What follows is a listing; repeat exactly, and only, its lines from the one holding "This screenshot has width=698, height=500." through the last, leaving any pictures out.

____

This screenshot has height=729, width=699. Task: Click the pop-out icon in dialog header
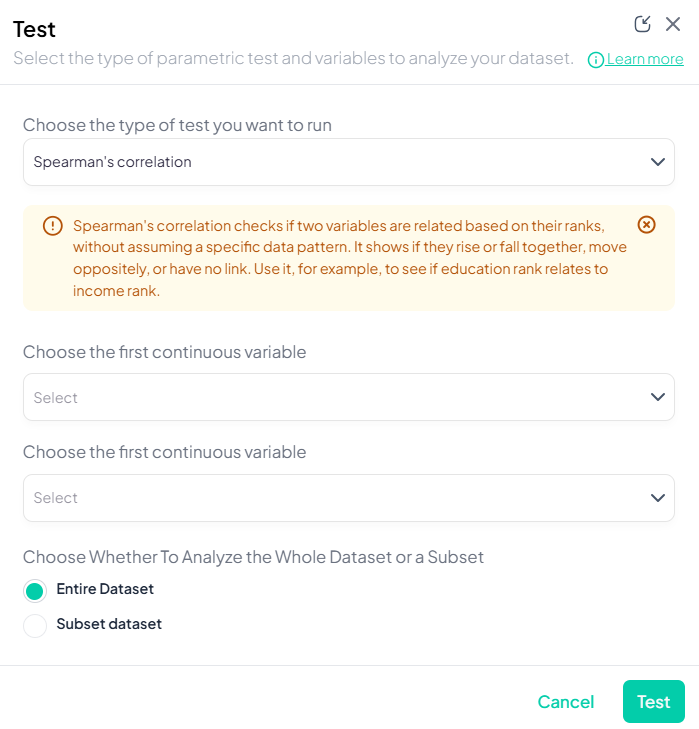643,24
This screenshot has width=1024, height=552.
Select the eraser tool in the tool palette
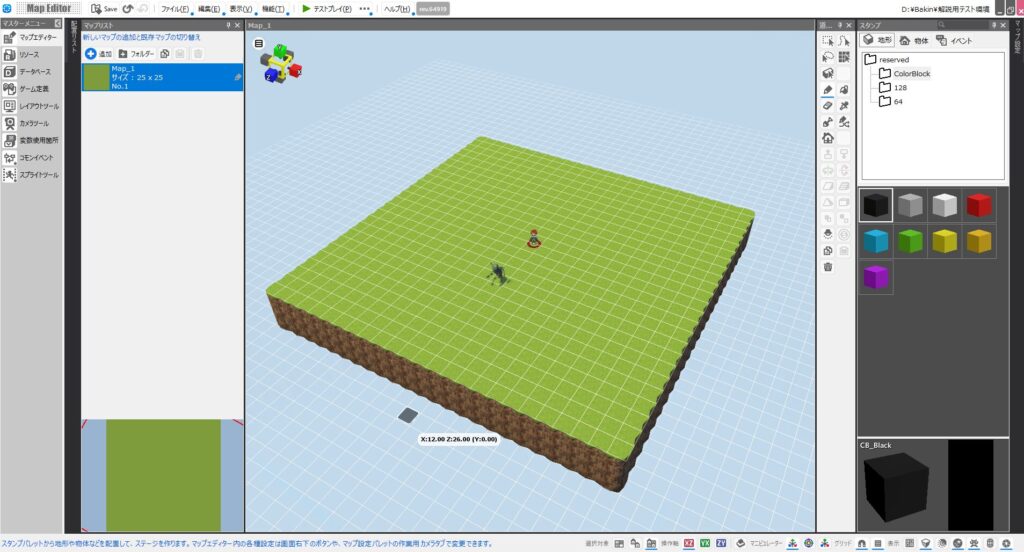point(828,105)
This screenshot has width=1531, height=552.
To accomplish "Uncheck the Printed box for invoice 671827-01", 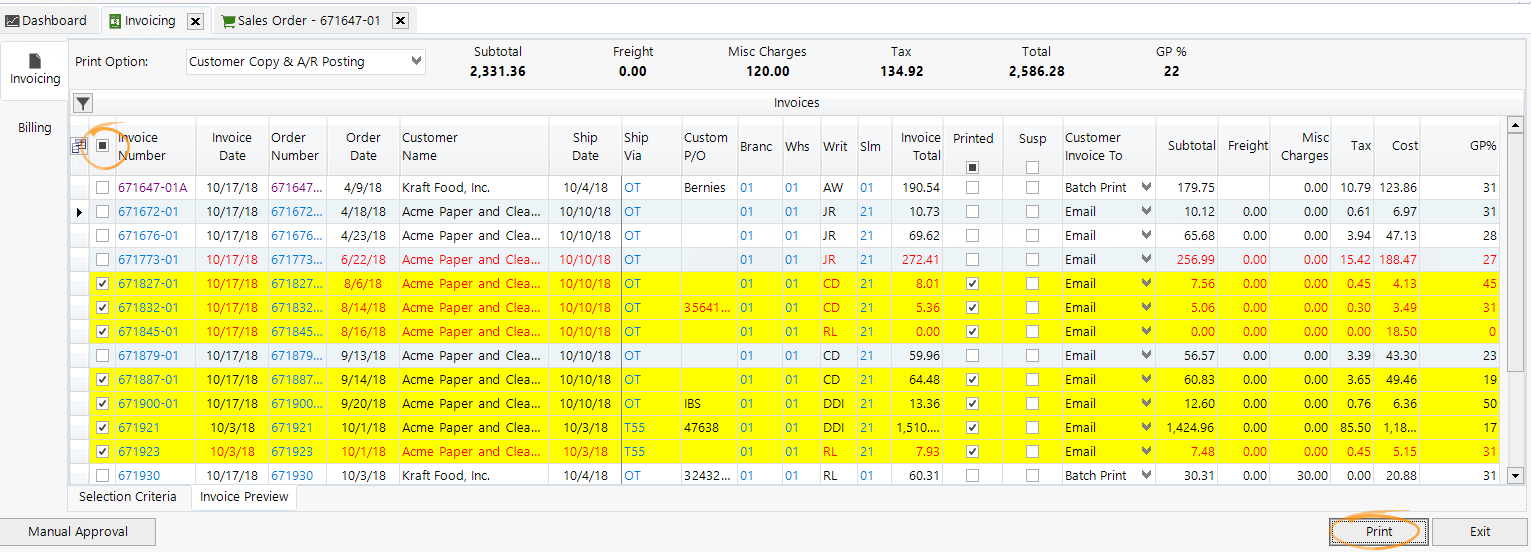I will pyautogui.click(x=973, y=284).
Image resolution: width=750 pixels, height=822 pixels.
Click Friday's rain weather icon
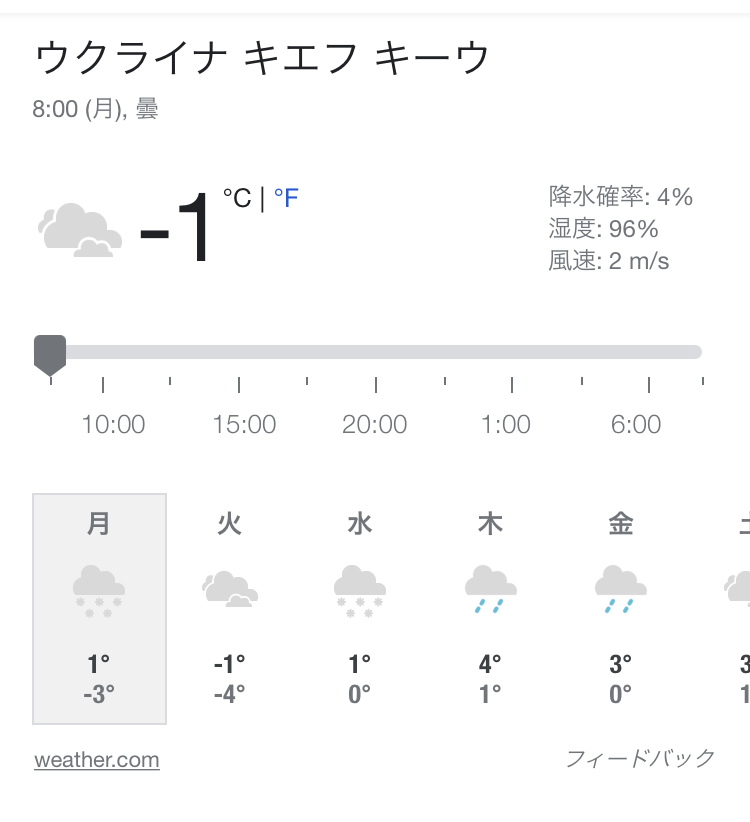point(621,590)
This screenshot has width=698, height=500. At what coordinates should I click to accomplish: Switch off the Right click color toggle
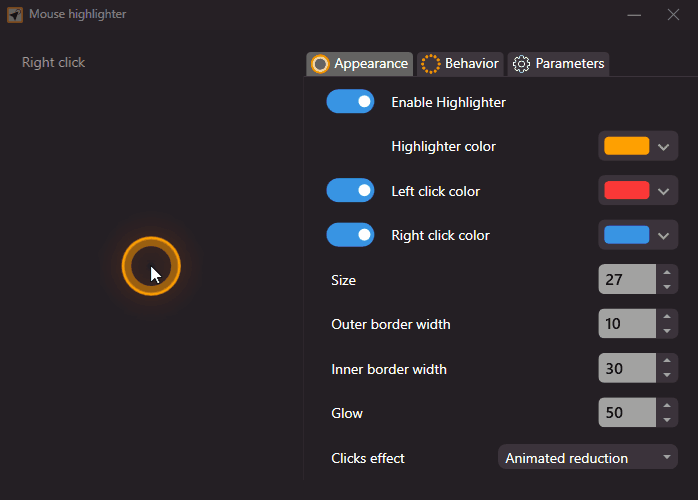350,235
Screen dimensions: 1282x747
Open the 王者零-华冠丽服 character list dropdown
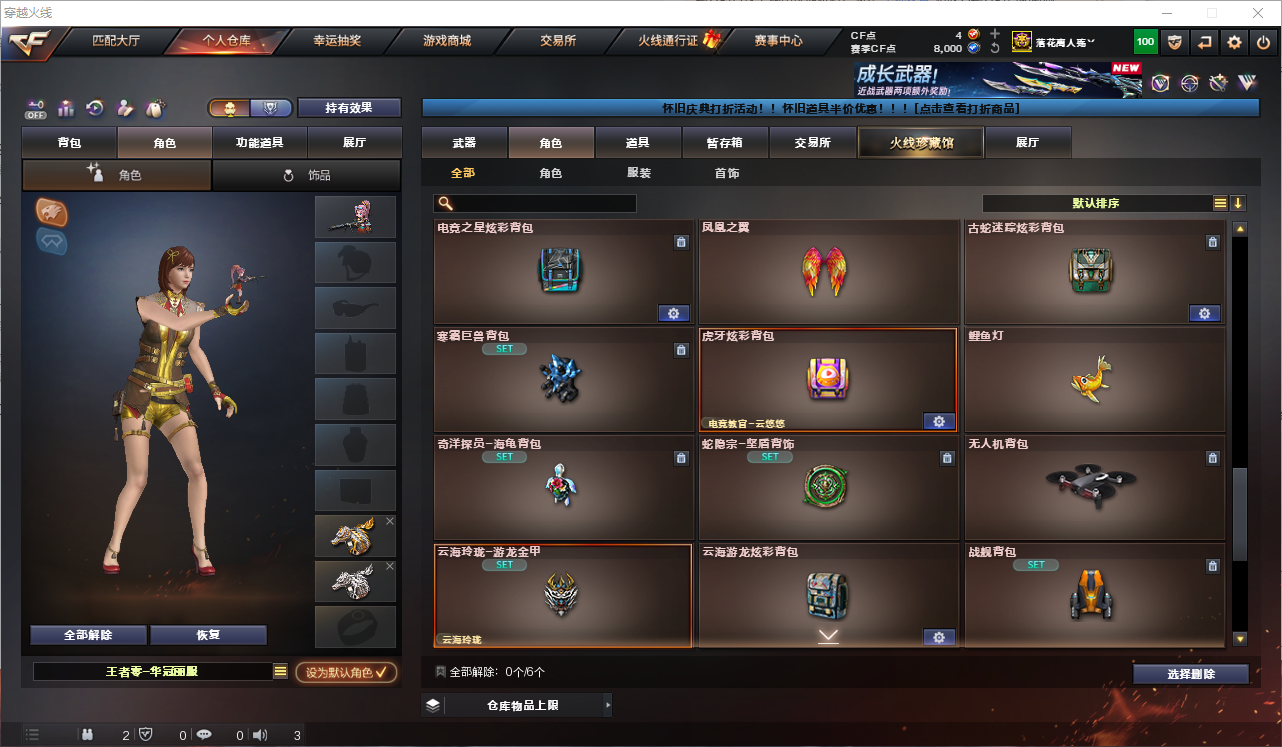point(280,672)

____

# [Written response]
This screenshot has width=698, height=500. At what coordinates should I click to accomplish: Switch off the Right click color toggle
350,235
Screen dimensions: 1282x747
Open the 王者零-华冠丽服 character list dropdown
point(280,672)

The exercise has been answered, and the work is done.